Geçtiğimiz hafta “Dünya Kadınlar Günü” diye ucube bir uygulama yaşandı. Aslında bize göre her gün kadınlarımıza aittir. Onun için yılın bir gününde özel bir dikkat noktası oluşturmak, istismara karşı onlara verilmiş bir sus payı olamaz mı? Bu tür uygulamaların magazin kültüründen beslendiğini biliyoruz. Batı kültüründe kadın cinsel isteklerin hedefinde olan bir varlıktır. İlginçtir, ama yaşanmış devam ettirilen bir gelenektir. İngilizlerde pazara karısını götürüp satan erkekler vardır ve bu İngilizlerde yaygın bir gelenek durumundadır. Ahlaken tefessüh etmiş bir toplumun fotoğrafıdır bu. Bakınız kaynaklar bunu nasıl anlatıyor:
“İngiliz bir âdet olan zevce satışı, 17. yüzyılın sonlarında, boşanmak ancak zengin insanlar için uygulanılabilir olduğu zamanlarda karşılıklı bir anlaşmayla tatminkâr olmayan evlilikleri bitirme yöntemiydi. Kişi, karısının boynuna, koluna ya da beline yular taktıktan sonra halka açık bir yerde en yüksek fiyatı verene satardı. Bu adet Thomas Hardy‘nin “The Mayor of Casterbridge“ adlı romanının altyapısını oluşturur. 1800’lerin başında bir sulh hâkimi, zevce satışlarına kanunen engel olmaya hakkı olmadığına inanıyordu. Yerel polis memurları arasında insanları zevcelerini satması için zorlayanlar bile vardı. Zevce satışı çeşitli şekillerde 20. yüzyılın başlarına kadar devam etti. Hukukçu ve Tarihçi James Bryce‘ın 1901’de yazdığına göre, onun zamanında da hala zevce satışları bazen görülüyordu. 1913’te bir kadın Leeds polis mahkemesine kendisinin kocası tarafından bir iş arkadaşına satıldığını gösteren bir delil teslim etmiştir.”(1)
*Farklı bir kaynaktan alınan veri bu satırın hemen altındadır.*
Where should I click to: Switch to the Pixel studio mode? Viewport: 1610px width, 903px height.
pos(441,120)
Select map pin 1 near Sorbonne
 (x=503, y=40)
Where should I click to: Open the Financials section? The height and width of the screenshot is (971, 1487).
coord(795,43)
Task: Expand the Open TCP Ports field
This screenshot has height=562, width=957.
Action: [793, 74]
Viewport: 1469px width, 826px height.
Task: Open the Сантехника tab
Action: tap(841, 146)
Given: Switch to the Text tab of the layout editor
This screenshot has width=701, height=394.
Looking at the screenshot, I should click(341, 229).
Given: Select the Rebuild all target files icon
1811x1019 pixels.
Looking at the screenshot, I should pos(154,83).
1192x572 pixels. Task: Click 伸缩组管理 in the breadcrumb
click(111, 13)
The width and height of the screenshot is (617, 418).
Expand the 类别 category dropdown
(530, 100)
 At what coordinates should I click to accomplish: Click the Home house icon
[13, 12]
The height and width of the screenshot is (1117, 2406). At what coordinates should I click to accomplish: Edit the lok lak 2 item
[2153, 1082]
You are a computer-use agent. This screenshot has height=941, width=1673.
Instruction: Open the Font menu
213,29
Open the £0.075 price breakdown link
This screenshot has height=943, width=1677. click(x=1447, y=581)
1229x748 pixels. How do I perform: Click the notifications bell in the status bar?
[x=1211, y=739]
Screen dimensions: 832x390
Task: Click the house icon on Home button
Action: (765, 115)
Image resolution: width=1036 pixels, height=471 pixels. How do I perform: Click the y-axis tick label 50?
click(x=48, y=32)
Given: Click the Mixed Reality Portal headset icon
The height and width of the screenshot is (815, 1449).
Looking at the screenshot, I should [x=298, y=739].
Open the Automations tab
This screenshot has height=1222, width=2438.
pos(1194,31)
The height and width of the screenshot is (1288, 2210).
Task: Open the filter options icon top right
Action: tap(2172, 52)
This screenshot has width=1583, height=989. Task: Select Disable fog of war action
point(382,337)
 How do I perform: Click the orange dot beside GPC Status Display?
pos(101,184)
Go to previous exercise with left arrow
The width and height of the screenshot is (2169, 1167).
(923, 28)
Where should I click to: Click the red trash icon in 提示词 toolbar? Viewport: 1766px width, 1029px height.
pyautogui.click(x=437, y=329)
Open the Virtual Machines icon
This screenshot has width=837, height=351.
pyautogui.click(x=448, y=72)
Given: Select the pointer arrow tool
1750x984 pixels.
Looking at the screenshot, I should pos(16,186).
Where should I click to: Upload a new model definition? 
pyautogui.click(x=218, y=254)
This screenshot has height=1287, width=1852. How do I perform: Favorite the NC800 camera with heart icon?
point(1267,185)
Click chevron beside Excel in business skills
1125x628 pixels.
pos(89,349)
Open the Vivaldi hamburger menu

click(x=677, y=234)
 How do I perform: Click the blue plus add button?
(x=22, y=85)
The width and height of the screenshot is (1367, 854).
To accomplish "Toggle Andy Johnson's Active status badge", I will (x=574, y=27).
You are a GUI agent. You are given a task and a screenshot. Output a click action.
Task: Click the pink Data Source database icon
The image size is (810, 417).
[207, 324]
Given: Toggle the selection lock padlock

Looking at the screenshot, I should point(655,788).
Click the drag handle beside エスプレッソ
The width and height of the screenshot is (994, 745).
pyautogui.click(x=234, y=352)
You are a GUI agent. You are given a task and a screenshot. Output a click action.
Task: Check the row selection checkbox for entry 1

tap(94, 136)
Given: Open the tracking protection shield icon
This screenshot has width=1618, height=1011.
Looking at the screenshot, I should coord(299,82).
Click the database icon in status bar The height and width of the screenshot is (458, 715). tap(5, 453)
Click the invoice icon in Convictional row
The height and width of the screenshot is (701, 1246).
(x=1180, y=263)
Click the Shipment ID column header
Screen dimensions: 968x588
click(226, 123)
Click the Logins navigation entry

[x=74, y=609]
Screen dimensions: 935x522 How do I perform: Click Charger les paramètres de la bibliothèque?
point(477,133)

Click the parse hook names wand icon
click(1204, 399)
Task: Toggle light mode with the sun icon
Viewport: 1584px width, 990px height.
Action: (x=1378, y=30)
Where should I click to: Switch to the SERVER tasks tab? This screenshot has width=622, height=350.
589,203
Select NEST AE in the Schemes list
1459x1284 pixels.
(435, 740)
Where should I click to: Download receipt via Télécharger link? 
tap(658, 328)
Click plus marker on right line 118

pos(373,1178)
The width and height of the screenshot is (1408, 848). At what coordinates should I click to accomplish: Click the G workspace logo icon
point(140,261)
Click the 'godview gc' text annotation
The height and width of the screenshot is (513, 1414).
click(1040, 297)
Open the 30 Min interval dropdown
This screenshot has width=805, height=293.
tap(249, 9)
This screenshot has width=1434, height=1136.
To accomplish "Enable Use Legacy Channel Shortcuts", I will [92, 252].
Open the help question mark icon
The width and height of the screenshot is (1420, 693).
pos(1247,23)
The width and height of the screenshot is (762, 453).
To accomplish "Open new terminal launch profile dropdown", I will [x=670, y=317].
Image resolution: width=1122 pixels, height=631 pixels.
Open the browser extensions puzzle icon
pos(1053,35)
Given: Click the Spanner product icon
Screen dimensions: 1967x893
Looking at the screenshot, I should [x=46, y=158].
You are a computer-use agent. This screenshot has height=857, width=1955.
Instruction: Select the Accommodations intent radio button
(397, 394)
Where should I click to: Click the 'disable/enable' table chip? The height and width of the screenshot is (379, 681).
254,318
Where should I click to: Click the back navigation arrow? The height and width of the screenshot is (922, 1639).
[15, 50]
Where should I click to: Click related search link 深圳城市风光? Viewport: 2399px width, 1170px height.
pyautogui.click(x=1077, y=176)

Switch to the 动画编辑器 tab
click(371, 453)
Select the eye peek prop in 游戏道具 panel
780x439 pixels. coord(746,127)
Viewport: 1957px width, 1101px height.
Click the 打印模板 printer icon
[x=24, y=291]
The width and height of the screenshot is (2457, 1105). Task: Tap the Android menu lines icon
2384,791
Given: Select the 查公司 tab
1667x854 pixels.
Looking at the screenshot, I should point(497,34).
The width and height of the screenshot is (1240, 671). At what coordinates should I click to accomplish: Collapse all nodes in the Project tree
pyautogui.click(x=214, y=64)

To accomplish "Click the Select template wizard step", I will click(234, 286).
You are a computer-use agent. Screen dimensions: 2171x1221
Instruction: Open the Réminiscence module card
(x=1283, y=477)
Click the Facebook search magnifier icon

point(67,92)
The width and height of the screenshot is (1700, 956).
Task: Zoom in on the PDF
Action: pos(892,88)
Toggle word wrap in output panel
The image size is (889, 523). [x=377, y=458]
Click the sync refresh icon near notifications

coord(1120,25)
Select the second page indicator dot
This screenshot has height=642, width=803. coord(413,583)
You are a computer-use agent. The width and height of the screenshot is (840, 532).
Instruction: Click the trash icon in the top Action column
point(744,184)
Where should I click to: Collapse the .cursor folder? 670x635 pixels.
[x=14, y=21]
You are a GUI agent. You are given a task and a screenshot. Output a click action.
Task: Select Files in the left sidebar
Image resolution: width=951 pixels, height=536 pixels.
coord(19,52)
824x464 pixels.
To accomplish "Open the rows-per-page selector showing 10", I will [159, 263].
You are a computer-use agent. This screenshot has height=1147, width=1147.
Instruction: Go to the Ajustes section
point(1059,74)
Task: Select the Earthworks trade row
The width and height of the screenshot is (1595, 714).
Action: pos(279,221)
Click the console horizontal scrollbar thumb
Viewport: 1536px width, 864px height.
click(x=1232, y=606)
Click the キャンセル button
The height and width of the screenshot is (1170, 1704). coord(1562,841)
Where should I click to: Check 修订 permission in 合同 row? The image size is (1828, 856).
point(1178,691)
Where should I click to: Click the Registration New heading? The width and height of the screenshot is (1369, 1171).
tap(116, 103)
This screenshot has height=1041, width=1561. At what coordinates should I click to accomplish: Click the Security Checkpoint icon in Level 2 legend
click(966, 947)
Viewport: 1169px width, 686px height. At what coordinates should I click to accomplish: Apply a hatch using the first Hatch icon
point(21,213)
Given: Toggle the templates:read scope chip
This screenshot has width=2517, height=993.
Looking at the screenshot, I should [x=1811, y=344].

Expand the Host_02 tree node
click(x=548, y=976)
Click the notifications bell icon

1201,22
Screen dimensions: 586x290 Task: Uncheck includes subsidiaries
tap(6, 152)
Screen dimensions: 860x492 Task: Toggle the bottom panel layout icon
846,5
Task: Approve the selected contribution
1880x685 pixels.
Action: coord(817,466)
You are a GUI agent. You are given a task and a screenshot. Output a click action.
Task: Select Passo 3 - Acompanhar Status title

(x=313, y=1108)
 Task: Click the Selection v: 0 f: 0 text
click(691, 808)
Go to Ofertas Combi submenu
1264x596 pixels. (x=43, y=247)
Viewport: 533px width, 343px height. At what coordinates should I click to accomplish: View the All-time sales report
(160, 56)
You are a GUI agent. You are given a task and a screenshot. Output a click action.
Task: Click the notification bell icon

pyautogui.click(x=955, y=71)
Bu gelenek gösteriyor ki, İngiliz’e göre ha modası geçmiş elbiseni satmışsın, ha karını, bunların bir farkı yoktur. Şimdi bu insanlar, Benim Peygamberime ve hatta Müslümanlardaki evlilik geleneğine taş atacak öyle mi?
Bu, bana Batı’da İslam’ın kadılar hakkındaki önyargılarını hatırlattı. Haçlı Seferlerinden öncesine kadar giderek meseleyi ele alırsak, Kilise, Hz. Peygamber’in çok evliliğini kendileri için ana istismar meselesi olarak kullandığını görürüz. Bu, günümüze kadar nesillerden birbirine miras olarak aktarılıp devam ettirilen bir itham olayıdır. Evet, Hz. Peygamber’in evliliğinde çok kadın vardır. Ancak, o ‘cinsiyet iştihasından’ değil, ‘koruma içgüdüsünden’ kaynaklanan meseledir. Bir defa, Allah’ın Resulü 55 yaşına kadar tek eşlidir. Bu yaştan sonraki evliliklerinin tamamına yakını dönemin siyasi eğilimlerinde kadını koruma tavrına dayanmaktadır.
Bu alanda çok şeyler yazıldı ve anlatıldı. Onun üzerinde durmayacağım. Batı’nın bu alandaki istismarına karşı açık tavır alan batılı bir rahibenin yazdıklarından söz edeceğim.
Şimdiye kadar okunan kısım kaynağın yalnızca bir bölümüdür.